TikTok: prova “Anti-Enzo” testa geração Alfa sobre sabedoria dos mais velhos

A dinâmica é simples: reconhecer as imagens e associá-las ao improviso, ou melhor, à “gambiarra”, correspondente.

Edição Fabiano Klostermann

Nesta semana, um novo desafio viralizou no TikTok: a “Prova Anti-Enzo”. A brincadeira reúne cinco objetos que resgatam a nostalgia de quem cresceu antes da era digital, com as famosas “gambiarras” que marcaram o passado. A chamada “geração Alfa” compreende os nascidos entre 2010 e 2025, sendo os primeiros 100% nativos digitais.

Prova Anti Enzo TikTok
Foto: Reprodução/Geração 35+ Original

A publicação foi feita incialmente no Facebook e depois viralizou no TikTok. Na postagem, usuários entraram na tendência e passaram a testar seus conhecimentos sobre um passado não tão distante. A dinâmica é simples: reconhecer as imagens e associá-las ao improviso, ou melhor, à “gambiarra”, correspondente.

A estudante de jornalismo Sthefany Scholze, de 18 anos, conta que conseguiu identificar a maior parte dos itens, com exceção do cartucho. Segundo ela, o contato com esse tipo de objeto, veio mais por relatos familiares do que por experiência própria, o que reforça o distanciamento entre gerações que o desafio evidencia. Além disso, também brincou com a questão do “famoso” prego no chinelo.

Quem nunca pregou o chinelo, foi criança errado. A TV eu já vi, mesmo que eu não tenha feito, e a fita cassete eu só ouvi falarem que faziam

afirma Sthefany Scholze

Já a estudante de nutrição Laylanie Bietkoski, de 20 anos, também entrou na brincadeira e reagiu com estranhamento a alguns itens. Ao se deparar com o cartucho, questionou: “Que trem é isso?”. Apesar disso, reconheceu de imediato um dos improvisos protagonistas na infância de muita gente: o conserto de chinelo com prego, que, segundo ela, é algo “clássico”.

Confira as respostas do desafio:

1 → D 🩴 (prego e chinelo)
Clássico raiz: arrebentou a tira? Sem crise. Um prego resolvia na hora e o chinelo ganhava sobrevida como se nada tivesse acontecido.

2 → C 📺 (esponja de aço e televisão)
Aqui era no improviso total. Valia qualquer tentativa pra melhorar o sinal: mexer na antena, puxar fio, adaptar o que tivesse por perto até a imagem parar de chuviscar.

3 → A 📼 (caneta e fita cassete)
A caneta tinha função extra.
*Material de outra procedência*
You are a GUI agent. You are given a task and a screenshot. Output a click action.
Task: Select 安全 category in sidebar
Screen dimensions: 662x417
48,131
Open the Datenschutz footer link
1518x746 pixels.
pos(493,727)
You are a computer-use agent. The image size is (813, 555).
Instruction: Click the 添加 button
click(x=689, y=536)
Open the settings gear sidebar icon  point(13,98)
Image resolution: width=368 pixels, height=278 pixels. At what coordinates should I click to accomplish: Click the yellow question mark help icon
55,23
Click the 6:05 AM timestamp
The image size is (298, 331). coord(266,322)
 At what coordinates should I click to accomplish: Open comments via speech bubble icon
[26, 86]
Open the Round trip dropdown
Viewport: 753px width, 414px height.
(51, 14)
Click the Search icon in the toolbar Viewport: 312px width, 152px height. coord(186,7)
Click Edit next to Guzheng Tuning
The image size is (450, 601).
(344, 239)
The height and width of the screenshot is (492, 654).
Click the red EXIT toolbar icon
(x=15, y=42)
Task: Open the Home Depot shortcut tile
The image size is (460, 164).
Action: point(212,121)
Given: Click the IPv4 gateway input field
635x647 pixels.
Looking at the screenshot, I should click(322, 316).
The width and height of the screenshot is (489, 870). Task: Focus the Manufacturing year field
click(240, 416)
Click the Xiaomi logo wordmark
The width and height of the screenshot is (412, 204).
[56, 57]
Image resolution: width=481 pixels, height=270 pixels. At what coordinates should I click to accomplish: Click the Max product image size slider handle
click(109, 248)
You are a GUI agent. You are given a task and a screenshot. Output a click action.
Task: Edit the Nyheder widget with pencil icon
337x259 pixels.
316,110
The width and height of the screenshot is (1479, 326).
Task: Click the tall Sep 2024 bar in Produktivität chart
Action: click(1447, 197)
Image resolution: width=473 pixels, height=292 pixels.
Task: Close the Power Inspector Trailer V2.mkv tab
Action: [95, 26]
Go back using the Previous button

Quando a fita embolava, era ela que salvava — encaixava, girava e rebobinava tudo no braço, sem gastar pilha.

4 → E 🖨️ (garrafa de álcool e mimeógrafo)
Isso aqui é nível hard de nostalgia. O mimeógrafo funcionava com tinta, estêncil e álcool — impossível esquecer o cheiro forte das folhas recém-“impressas”.

5 → B 💾 (sopro e cartucho)
Antes do online, era cartucho e paciência. Não pegou? Assoprava, encaixava de novo e torcia pra funcionar. Ritual obrigatório.

Origem do nome do nome da Prova Anti-Enzo que viralizou no TikTok

O nome do desafio, “Anti-Enzo”, surge da popularização do nome Enzo no Brasil a partir da década de 2010, quando passou a figurar entre os mais escolhidos pelos pais. Dados do Instituto Brasileiro de Geografia e Estatística (IBGE) mostram que, há cerca de 35 anos, existiam aproximadamente 2,5 mil pessoas com esse nome no País. Em 2019, esse número saltou para 248 mil. Atualmente, já ultrapassa 404 mil, com idade média em torno de 6 anos.

Nesse contexto, a chamada “geração Enzo” nasceu em um cenário completamente diferente: locadoras, lan houses e até o uso de xerox passaram a ser vistos como coisas do passado. Não vivenciaram práticas como rebobinar fita com caneta, lidar com o chiado da televisão ou esperar a música favorita tocar no rádio para gravar, torcendo para que o locutor não interrompesse.

Com isso, por já nascerem com Wi-Fi, celular e tudo à mão, foram apelidados pela internet de “Geração Enzo”.